I would like to try a different approach. I came up with 4 design “improvements” that (as a user) I would like to see in 2021 (I use the word “improvement” because I can only hope these are not temporary whims).
There are so many types of cursors, and it’s a shame that we are using so few of them. Yes, they are not always visually appealing, but sometimes they are the only visual cue the user gets, especially when color is taken out of the equation.
Medium has a great example of using a forbidden cursor (along with a tooltip) to show that I can’t “like” my own article. The “like” icon is slightly shaded, but as a user I can’t be 100% sure that it is disabled until I see the cursor change.
In addition, the WCAG guidelines state that color alone should not determine which elements are clickable and which are not. Therefore, as accessibility becomes more important, designers will be forced to use more visual cues, including cursors.
Below is my idea for a cursor that would tell users when to left-click.
There is nothing more annoying to the user than extra clicks / presses or extra mouse / finger movement. Let me explain with a few examples:
Isn’t it great when you open a page and can immediately start typing in the first field? Setting the autofocus attribute in HTML5 is not always the most trivial task, but users expect this approach. At the very least, autofocus should be set for pages or dialog boxes that are part of the main user flow.
Placing confirmation alerts right in the middle of the page means that the user will likely need to move the mouse cursor a significant distance to confirm an action. This might be a deliberate solution for destructive actions, but for normal actions it would be better if the alert was as close as possible to the element that caused it. I have come across more and more examples like the one below, but I would have liked to see even more of them.
I have been ordering a lot of food online lately and as such, I am increasingly annoyed by the mobile experience in the browser. Buttons “Order now” you usually have to tap twice, and some of them aren’t even located at the bottom of the screen. Again, this can be technically challenging, but companies need to know how important this is now.
Another example is a keyboard that hides the “Log in“. Slack demonstrates the right approach by ensuring that the “Continue“Will always be clickable.
Some designers or developers might argue, “But there is a button “go“and that’s enough, ”but I think that’s a pretty lazy excuse. In addition, the text on the blue button may not always make sense, as in this situation.

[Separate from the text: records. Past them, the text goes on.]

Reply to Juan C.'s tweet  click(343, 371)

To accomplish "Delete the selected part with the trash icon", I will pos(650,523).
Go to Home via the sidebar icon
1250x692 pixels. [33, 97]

I am annoyed by inconsistent wording, as I wrote earlier in last year’s article about “Remove” and “Delete”. Here’s a short list of examples that will catch the eye of regular users:
Standardizing an out-of-the-box interface is definitely a big task if you do it all at once, but if you apply it initially to future projects, it actually saves you time – since you don’t have to come up with words and terms along the way. Of course, this will temporarily make some parts of your application inconsistent, but it’s better than not fixing them at all.

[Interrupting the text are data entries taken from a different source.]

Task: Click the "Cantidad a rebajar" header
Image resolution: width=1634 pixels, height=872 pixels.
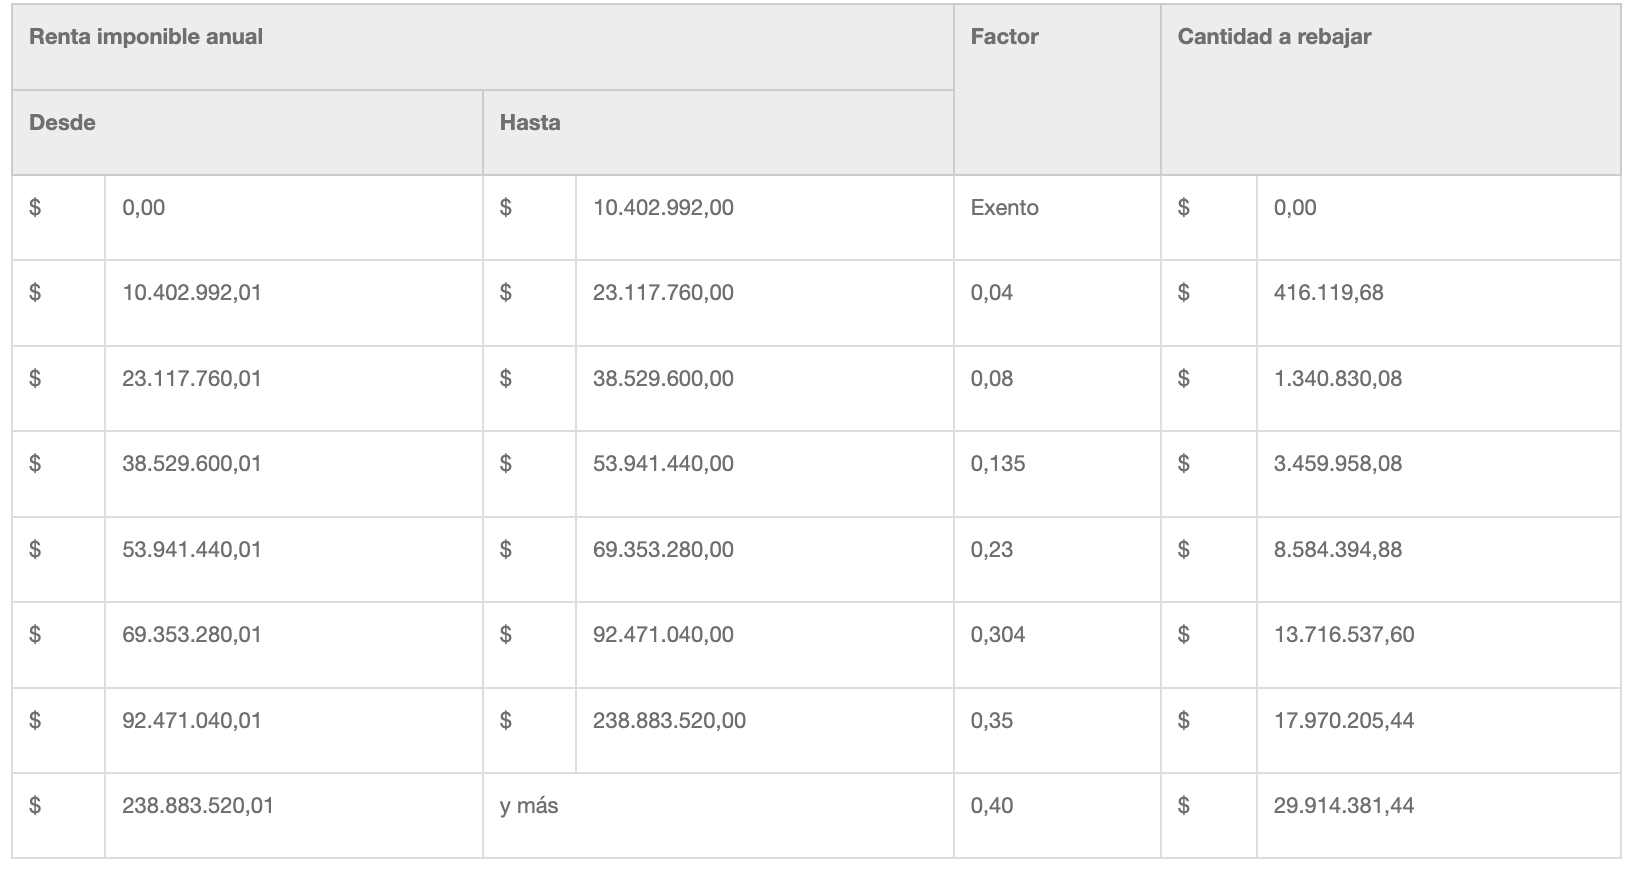Action: [x=1274, y=37]
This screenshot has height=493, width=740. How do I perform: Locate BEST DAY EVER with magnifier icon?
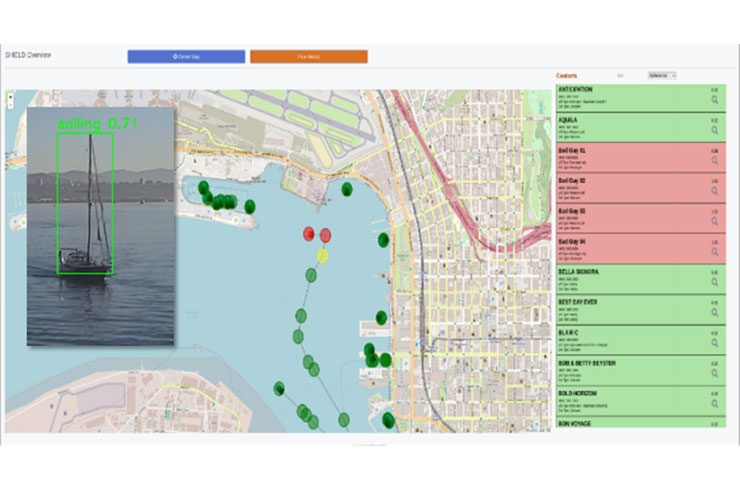click(x=715, y=311)
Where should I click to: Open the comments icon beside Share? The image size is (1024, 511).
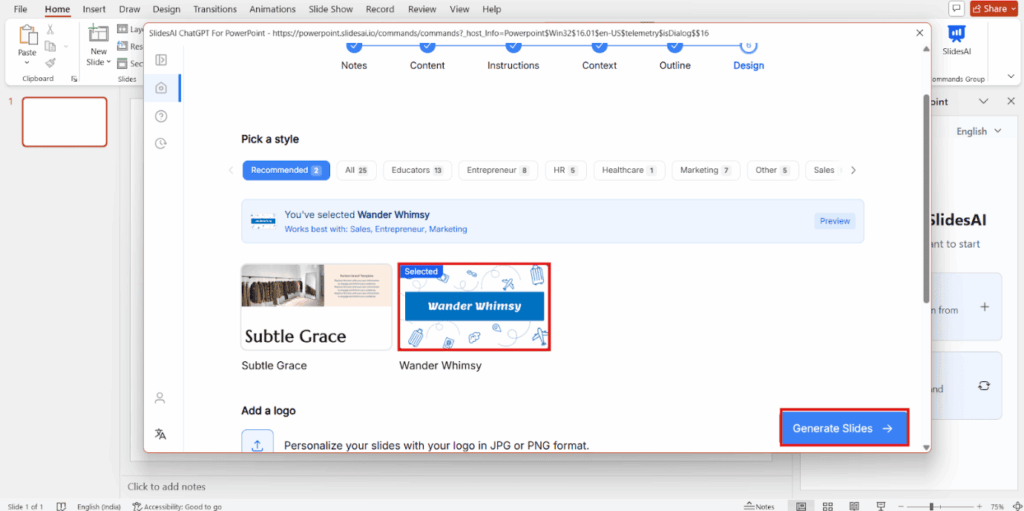click(x=956, y=9)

Forms are annoying on their own, so displaying all letters in the zip code field might be the last straw for some users. These articles provide good tips for optimizing forms in web applications, but they can be applied to native mobile applications as well – just make sure the optimal keyboard attribute is bound to each field.
I have made it a rule not to take ideas from the interface design process. These wishes came from my daily use of apps and websites, or were suggested to me by my non-designer friends. Hopefully this list will help make your users happier in 2021.